[Start Provided data]
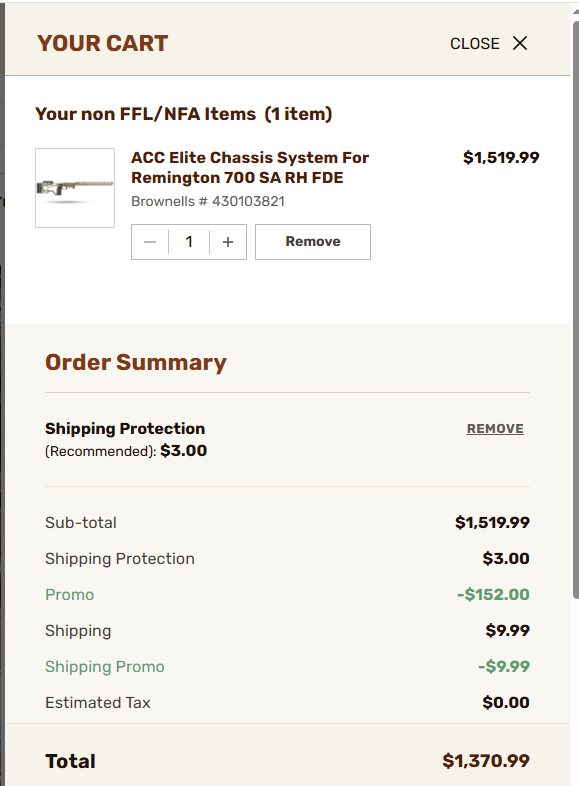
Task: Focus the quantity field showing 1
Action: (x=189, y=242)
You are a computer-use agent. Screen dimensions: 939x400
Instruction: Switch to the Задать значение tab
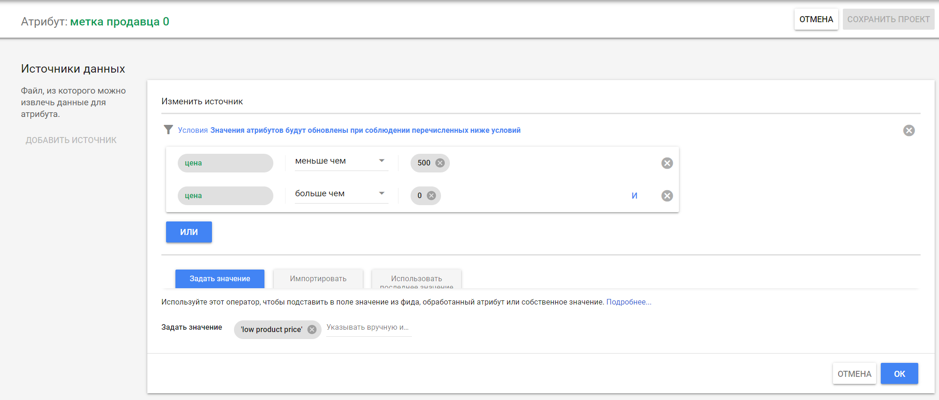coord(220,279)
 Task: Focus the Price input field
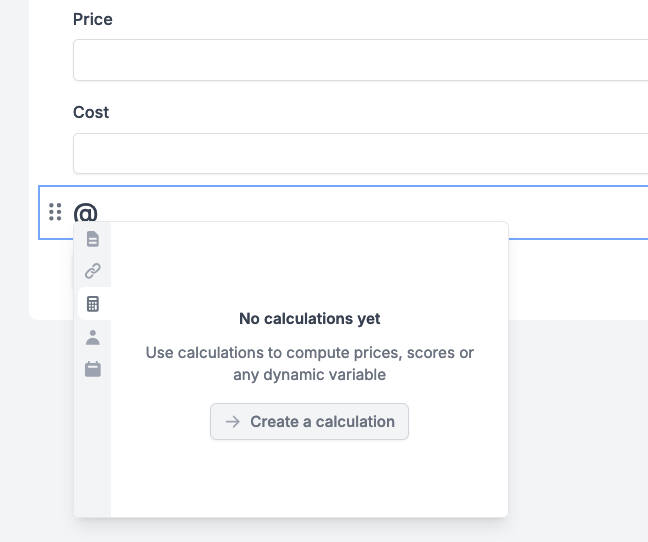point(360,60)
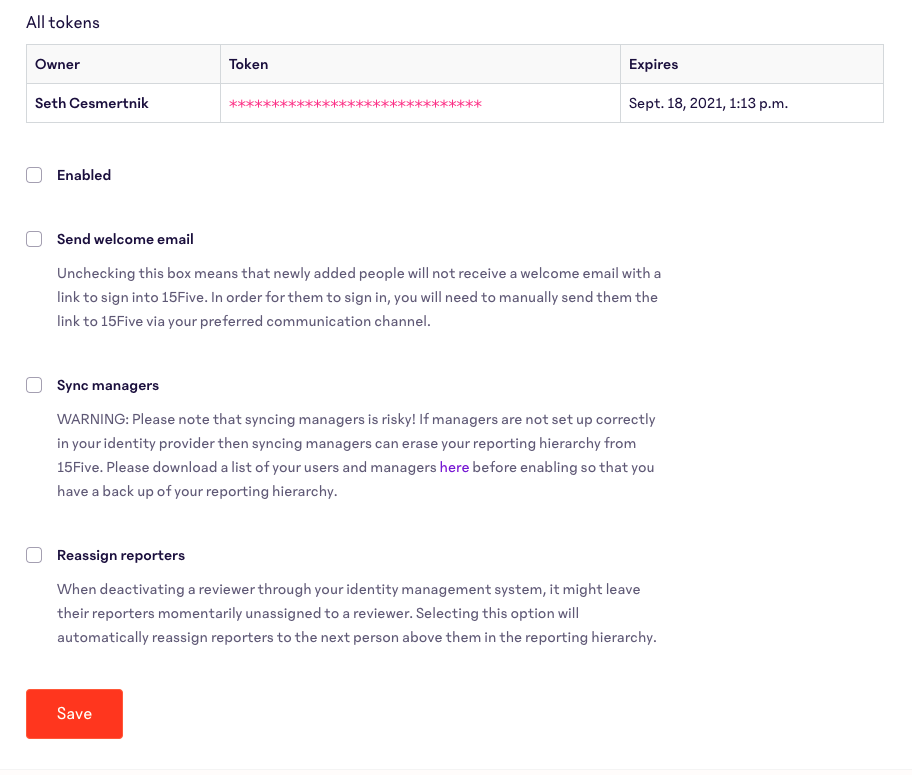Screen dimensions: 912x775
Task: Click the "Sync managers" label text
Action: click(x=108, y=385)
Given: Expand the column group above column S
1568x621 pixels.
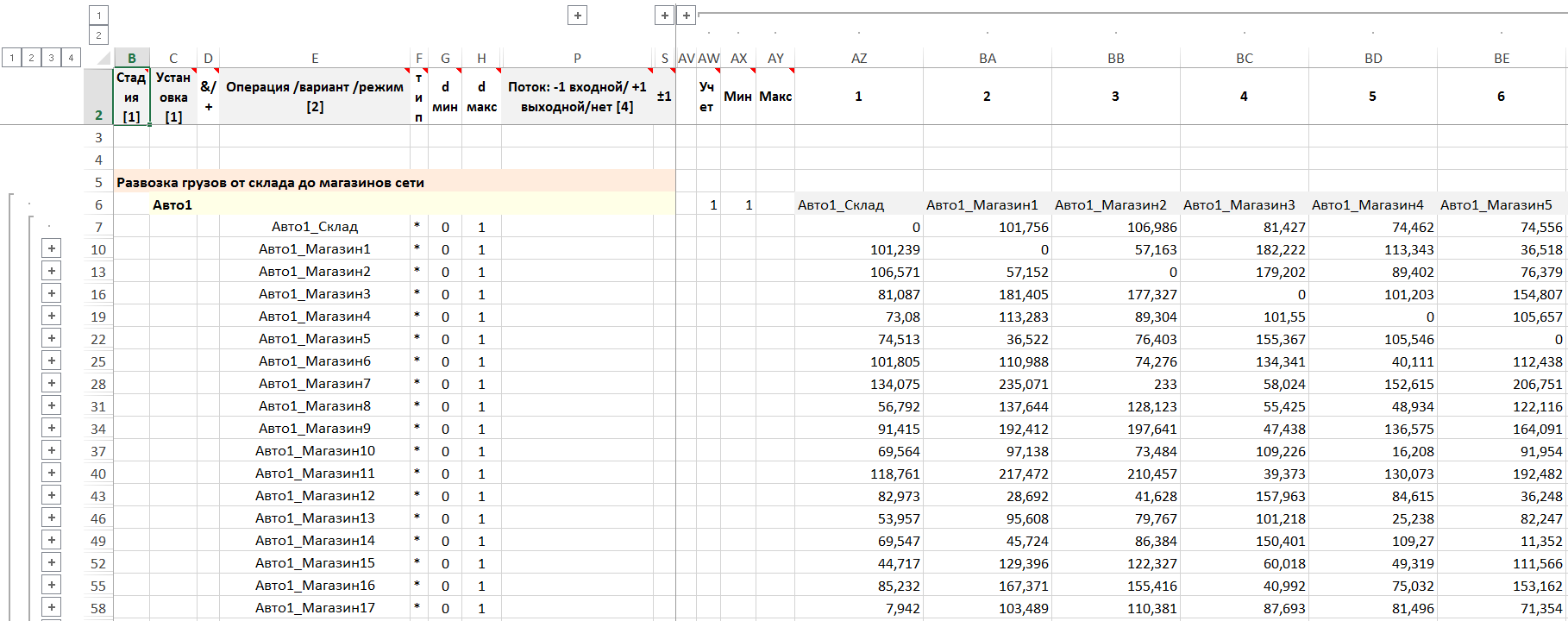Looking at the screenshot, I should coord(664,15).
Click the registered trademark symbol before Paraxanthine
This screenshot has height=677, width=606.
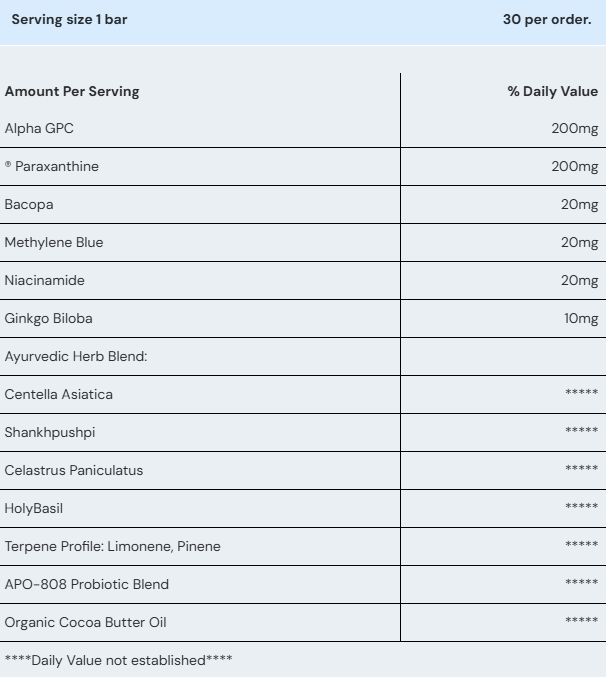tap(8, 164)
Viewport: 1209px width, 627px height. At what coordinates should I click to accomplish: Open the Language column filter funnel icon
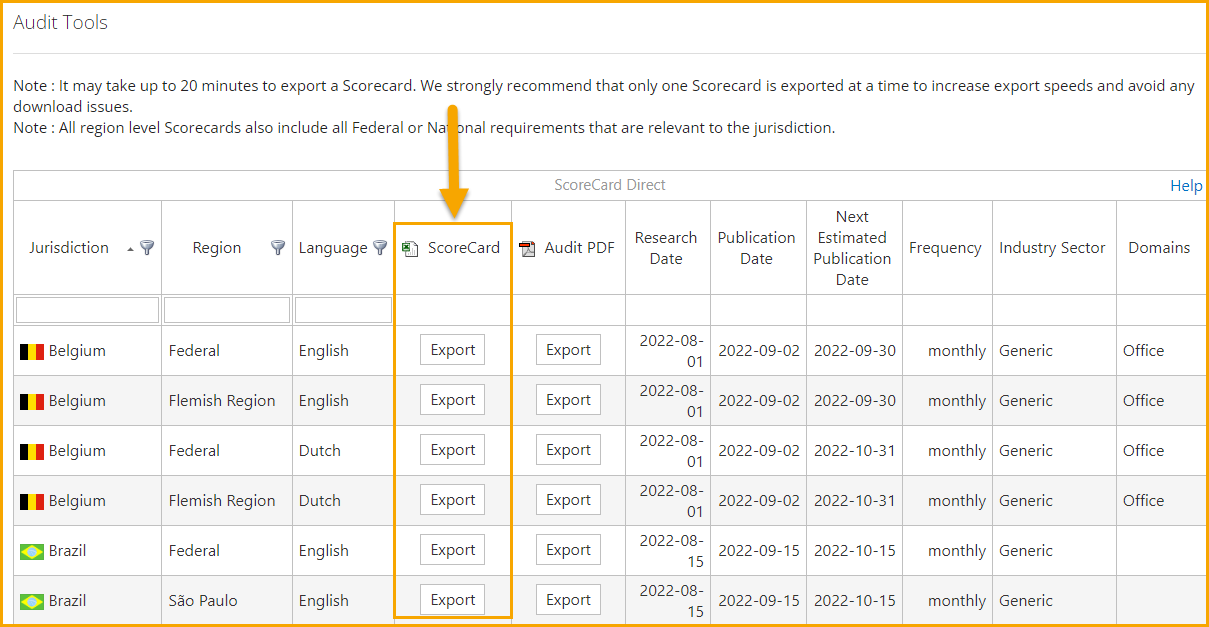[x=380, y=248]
[End Provided data]
[Start Provided data]
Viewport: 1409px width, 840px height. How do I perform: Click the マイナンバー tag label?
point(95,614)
[End Provided data]
## Written problem
Format the lines starting at the one containing "Click the registered" and ending at the one containing "[x=380, y=248]" as a numbered list, omitting blank lines. Leave the pictures out of the answer.

## Exercise answer
1. Click the registered trademark symbol before Paraxanthine
2. This screenshot has height=677, width=606.
3. tap(8, 164)
4. Viewport: 1209px width, 627px height. At what coordinates should I click to accomplish: Open the Language column filter funnel icon
5. [x=380, y=248]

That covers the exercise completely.